▶ _PASAJE CITADO_
☆ ☆ ☆ ☆ ☆ ☆ ☆
EL MUNDO › OPINION

Una calle llamada muerte

 Por Robert Fisk *
Desde el distrito de Shiyah de Beirut

Había excavadoras que volcaban toneladas de escombros y una nube de polvo de un kilómetro y medio de altura sobrevolaba los destruidos barrios bajos de los suburbios al sur de Beirut. Un hombre vestido con una remera gris –un taxista de Brooklyn– estaba parado, al borde de las lágrimas, mirando lo que muy bien podía ser la tumba de su abuelo y sus tíos. La mitad del hogar familiar había desaparecido y todo el bloque de departamentos al lado había quedado aplastado unas pocas horas antes por los dos misiles que explotaron en la calle Asaad al Assad.

¿Qué se le dice a un hombre que está esperando que saquen más cadáveres de abajo de los escombros? Mohamed al Husseini había venido desde Nueva York con su mujer y su hijo –que estaban a salvo en el centro de Beirut– porque quería ver a su familia. “Mire lo que han hecho los israelíes”, dijo, sin quitar los ojos de los pisos de los departamentos. “No sé qué hacer. Podría volver con mi mujer y mi hijo, pero el resto de la familia está aquí. Antes vivían en el sur y sobrevivieron ahí. Luego vinieron a Beirut y murieron aquí.”

¿Y aquellos del edificio de al lado? Por lo menos 17 civiles murieron, muchos de ellos niños, cuando los misiles derribaron su casa justo después de las 7 y media el lunes a la noche. Casi todos los ocupantes de este edificio eran miembros de la familia Rmeiti y también provenían del peligroso sur del Líbano, y quince de los muertos eran del mismo pueblo. Pedazos de paredes colgaban todavía sobre las ruinas, en uno había un corazón pintado con la palabra “Brasil”, en apoyo al equipo de la Copa Mundial de fútbol, en una edad de la inocencia.

Era una escena que provocaba furia. Un “guardián” de Hezbolá me pidió mi tarjeta de prensa y perdió interés cuando la leyó. Pero el mismo hombre agarró a un joven libanés por su camisa, lo arrastró por el cuello y lo entregó a un grupo de individuos altos y fornidos, que lo metieron en un automóvil. Ahora todos buscan espías, hombres y mujeres que son conocidos por “pintar” los edificios de departamentos en Beirut para que la tecnología misilística de Israel impacte en sus blancos.
☆ ☆ ☆ ☆ ☆ ☆ ☆
▶ _DATOS MOSTRADOS_
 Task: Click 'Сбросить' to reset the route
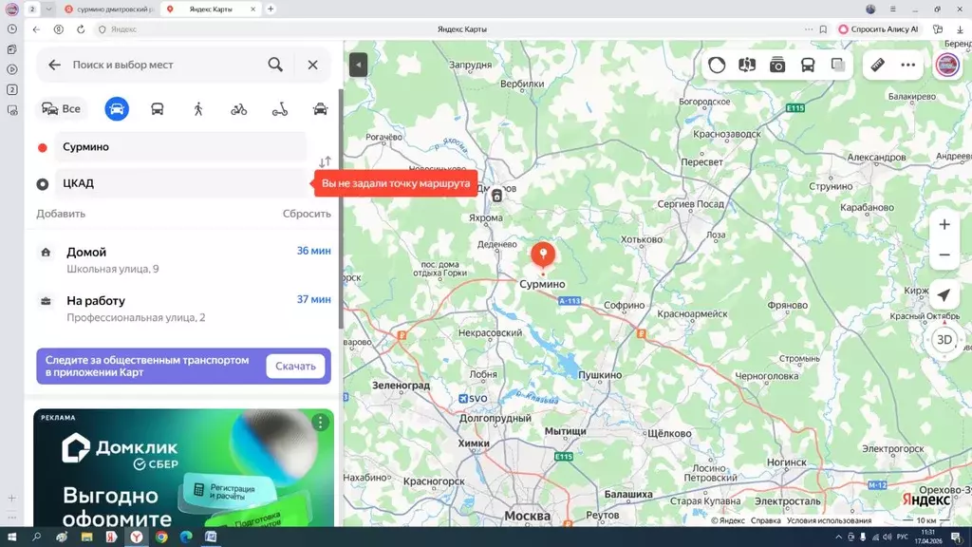(307, 214)
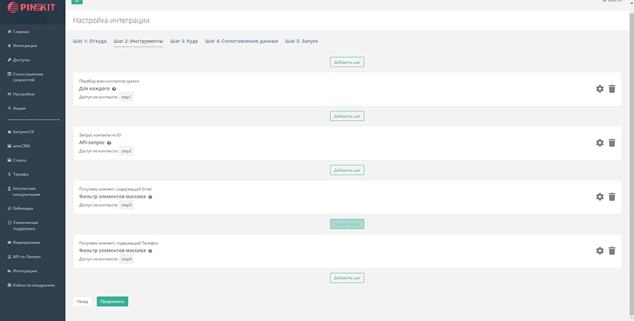Switch to 'Шаг 3: Куда' tab

(x=184, y=41)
☆ ☆ ☆ ☆ ☆ ☆ ☆
▶ _TAREA 1_
¿Desde qué ciudad había venido Mohamed al Husseini, según la crónica sobre la calle Asaad al Assad?
▶ _TAREA 2_
Enumera todos los familiares de Mohamed al Husseini que se nombran en la crónica sobre la calle Asaad al Assad.
▶ _TAREA 3_
Prosigue la crónica sobre la calle Asaad al Assad a partir de su última oración.
Los datos provienen de otra fuente.

▶ _RESPUESTA ESCRITA 1_
Desde Nueva York.

▶ _RESPUESTA ESCRITA 2_
Su abuelo, sus tíos, su mujer y su hijo.

▶ _RESPUESTA ESCRITA 3_
Pero una sombría y triste reunión en el Hospital Monte Líbano sugirió que la casa no había sido “marcada” por alguien. Encontré a Ali Rmeiti, un empleado del aeropuerto de Beirut, lleno de heridas sangrantes, su rostro crispado, incrédulo. “Estaba en el balcón con mi mujer Huda y nuestros tres hijos, debe haber sido después de las siete y media. No escuché nada, nada. No me di cuenta de lo que sucedió. Todo estaba negro. Luego llegó la segunda explosión y volamos todos a la calle junto con el balcón.”

Huda Rmeiti está acostada con más heridas que su marido. Y tengo que preguntarle tranquilamente cuántos de sus hijos estaban en el balcón, porque sé –y ellos no– que tres de los cuatro niños murieron cuando el balcón del primer piso se estrelló contra la calle. ¿Y por qué fue impactado el edificio? Los israelíes han masacrado a cientos de libaneses civiles, atacando convoyes de refugiados a quienes ellos mismos les dijeron que abandonaran sus casas. Pero Saadieh, la cuñada de Ali Rmeiti, sabe una versión similar a la de otros dos sobrevivientes. Antes que explotaran los misiles, un avión no tripulado voló sobre el distrito de Shiyah haciendo un reconocimiento. De pronto alguien que iba por la calle Assad al Assad en una motocicleta disparó hacia el cielo con un rifle frente a la casa de Rmeiti.

Un idiota probablemente. No se pueden destruir aviones no tripulados, como lo sabe cualquier miembro de Hezbolá. Pero poco después, los dos misiles se estrellaron en los hogares de los inocentes. Quedan dos lecciones morales: no les dispare a aviones no tripulados. Y no crea por un instante que a los israelíes les importará disparar misiles a un hogar cuando su pequeño juguete detecte un hombre con un arma.

* De The Independent de Gran Bretaña. Especial para Página/12.

Traducción: Celita Doyhambéhère.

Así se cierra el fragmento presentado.